In what turned out to be a titanic battle between the two riders throughout the season, Fernandez, who has since moved up to MotoGP for 2023 with the rebranded Factory GASGAS Tech 3 team, took the title through making fewer mistakes than his rival.

Both riders showed incredible consistency, however, the final three races saw Fernandez make one mistake (Phillip Island), while Ogura crashed out at both Sepang and Valencia.

Revealing just how intense the pressure was heading into his home round, Fernandez told MotoGP.com: "The pressure was really there! I was afraid of everything. I tried to do everything like normal but it was not easy. 

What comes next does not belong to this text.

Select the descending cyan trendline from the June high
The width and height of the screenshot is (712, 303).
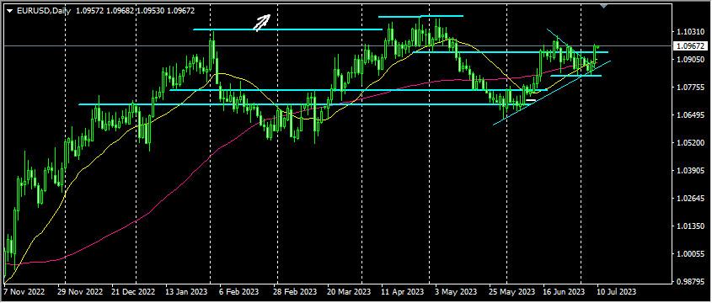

"I said ‘that’s it [when Ogura fell], I’m world champion’. I wasn’t really conscious of what we did but it was a dream come true."

Unlike 2022 when MotoGP had five rookies join the grid, only Fernandez will be making his premier class debut in 2023 after Ogura and Pedro Acosta rejected offers to move up from Moto2.

Part of a very strong KTM line-up that includes Brad Binder, former Ducati rider Jack Miller and Pol Espargaro, Fernandez is keen to learn as much as possible.

"To be a MotoGP rider is what everybody wants and I think I have a very good team,” added the Spaniard. 

"Pol [Espargaro] as a team-mate has a lot of experience and with the KTM team we have Brad [Binder] and Jack [Miller] who also have a lot of experience. 

"I’m looking forward to learning a lot from these guys."

‘Normal’ progression to MotoGP was ‘too expensive’ - Fernandez

Although his dream of becoming a MotoGP rider has been realised, it was far from a certainty that Fernandez would make his way to the top level of racing growing up.

The Madrid-born rider was unable to take the traditional path into racing due to financial constraints, which led him to competing in ‘cheaper’ categories.

And despite finding his way into the Grand Prix paddock in 2017, Fernandez still faced his fair share of challenges after describing some moments of his professional racing career as ‘the toughest period’ of his career. 

Fernandez stated: "It’s been a long way and a different way. The moto speedway and all the normal way was too expensive for our family. 

"We couldn’t afford that and we tried to go to different classes that were a little bit cheaper and try to win those classes to have the opportunity to move up to the next one. 

"Then, even my years in the world championship were difficult and at some point I didn’t enjoy riding because I was not feeling good. This was the toughest period of my career until now. 

"In 2021 I was back at the good level and I enjoyed riding again. I am the rider that I am today because of those bad years."